By Craig Ellenport | Aug. 7, 2018
One-on-one coaching has become a cottage industry. High school and college players – and even professional football players – sometimes feel the need to supplement the coaching they get from their team’s coaching staff with personal training. Some of these “gurus” are former NFL coaches who have branched out on their own. Others have coached at different levels and find they have more to offer.
On his website, Team Dime, Los Angeles-based private quarterbacks coach Danny Hernandez explains that he “is trying to change lives through the great game of football and get kids to college.”
We caught up with Hernandez to learn more about what he does and with whom he’s working.
HCR: What is your football background and how did you get started as a private coach?
DANNY HERNANDEZ: I got into coaching at a very young age. As a 5-9 quarterback, there were not a lot of QB opportunities for me after high school but I wanted to stay in this amazing game. So coaching was the best thing for me.

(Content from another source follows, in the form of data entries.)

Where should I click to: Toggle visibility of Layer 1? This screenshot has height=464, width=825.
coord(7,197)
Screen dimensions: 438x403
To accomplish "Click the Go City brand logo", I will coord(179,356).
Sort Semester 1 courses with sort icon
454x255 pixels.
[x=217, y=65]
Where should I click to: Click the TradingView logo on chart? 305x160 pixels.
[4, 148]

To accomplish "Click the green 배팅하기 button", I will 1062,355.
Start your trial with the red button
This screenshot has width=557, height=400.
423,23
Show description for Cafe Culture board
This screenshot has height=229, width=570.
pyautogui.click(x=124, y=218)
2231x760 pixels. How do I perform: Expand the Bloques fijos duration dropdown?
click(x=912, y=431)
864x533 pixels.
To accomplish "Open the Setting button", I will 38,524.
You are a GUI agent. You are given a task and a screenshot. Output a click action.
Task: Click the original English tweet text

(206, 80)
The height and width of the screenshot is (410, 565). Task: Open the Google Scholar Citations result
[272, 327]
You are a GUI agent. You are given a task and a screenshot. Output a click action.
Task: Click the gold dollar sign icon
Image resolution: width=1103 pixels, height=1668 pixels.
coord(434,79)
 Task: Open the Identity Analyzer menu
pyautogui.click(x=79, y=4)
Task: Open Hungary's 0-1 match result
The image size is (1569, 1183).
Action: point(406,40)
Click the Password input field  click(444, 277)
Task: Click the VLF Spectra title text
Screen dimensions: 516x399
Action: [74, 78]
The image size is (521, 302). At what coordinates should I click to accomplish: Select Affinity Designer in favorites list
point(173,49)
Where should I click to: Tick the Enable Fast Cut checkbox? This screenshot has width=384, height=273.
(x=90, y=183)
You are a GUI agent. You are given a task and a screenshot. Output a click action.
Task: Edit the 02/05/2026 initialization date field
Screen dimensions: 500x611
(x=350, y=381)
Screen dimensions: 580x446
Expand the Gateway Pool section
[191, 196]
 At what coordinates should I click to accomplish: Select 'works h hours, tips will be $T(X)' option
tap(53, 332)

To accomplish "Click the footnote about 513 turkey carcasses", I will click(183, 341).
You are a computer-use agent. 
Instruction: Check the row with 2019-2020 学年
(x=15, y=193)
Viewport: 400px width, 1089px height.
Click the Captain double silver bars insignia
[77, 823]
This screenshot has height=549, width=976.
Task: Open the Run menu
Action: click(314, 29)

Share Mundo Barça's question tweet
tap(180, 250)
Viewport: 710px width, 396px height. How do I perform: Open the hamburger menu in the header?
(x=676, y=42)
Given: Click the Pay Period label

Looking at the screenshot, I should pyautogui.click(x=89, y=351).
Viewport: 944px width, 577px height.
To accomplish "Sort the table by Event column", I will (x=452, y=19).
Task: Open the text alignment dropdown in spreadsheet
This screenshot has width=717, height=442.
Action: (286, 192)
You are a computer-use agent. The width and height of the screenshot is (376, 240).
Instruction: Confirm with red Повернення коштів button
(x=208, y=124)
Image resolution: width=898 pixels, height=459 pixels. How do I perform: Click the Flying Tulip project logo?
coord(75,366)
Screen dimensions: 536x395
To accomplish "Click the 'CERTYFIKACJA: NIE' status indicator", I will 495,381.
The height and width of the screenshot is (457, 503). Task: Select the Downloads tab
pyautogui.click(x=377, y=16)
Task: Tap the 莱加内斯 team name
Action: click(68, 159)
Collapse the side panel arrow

I had success with local QBs I worked with and fell in love with training the position. I didn’t plan to be a private coach, but I noticed there was a need and truly enjoyed the work. I never had any kind of social media, but from the advice of another trainer (Chris “Frogg” Flores from S.T.A.R.S in Anaheim), I decided to get on. Social media helped open a few doors and created a lot more training opportunities, and I took advantage of them. The opportunity to reach such a huge audience was awesome to me. I get QBs and other trainers from all over the country messaging me for help, and I do what I can to make us all better.
HCR: What are the most important things you work on with young quarterbacks?
DH: I’m obviously working a ton of mechanics and details on the QB position, but one of the biggest things I push on my kids is to be the standard. Be the first one in the weight room and be the last one out. Know the assignments of everyone on the field. What can you do as a QB to make everyone else better? When you get sacked, do your linemen immediately go to pick you up? If not, there is something you’re doing wrong as a QB. Relationships are huge and I push my QBs to invite the big fellas over for dinner or buy them pizza after a game that you didn’t get sacked. I think when a QB does these things, he creates an amazing environment and a culture that every player wants to be a part of. Be a leader of men! At an early age, I will work with my kids on simple things like how to shake someone’s hand. I deal with college coaches every single day and it’s crazy to me when I hear them talk about a kid being uncomfortable with eye contact or a firm handshake. Simple things like answering “yes sir, no sir.” I think these things matter. Not all my kids will get D-I scholarships or go to the NFL but I’m working to shape these young men into good people. It’s bigger than football.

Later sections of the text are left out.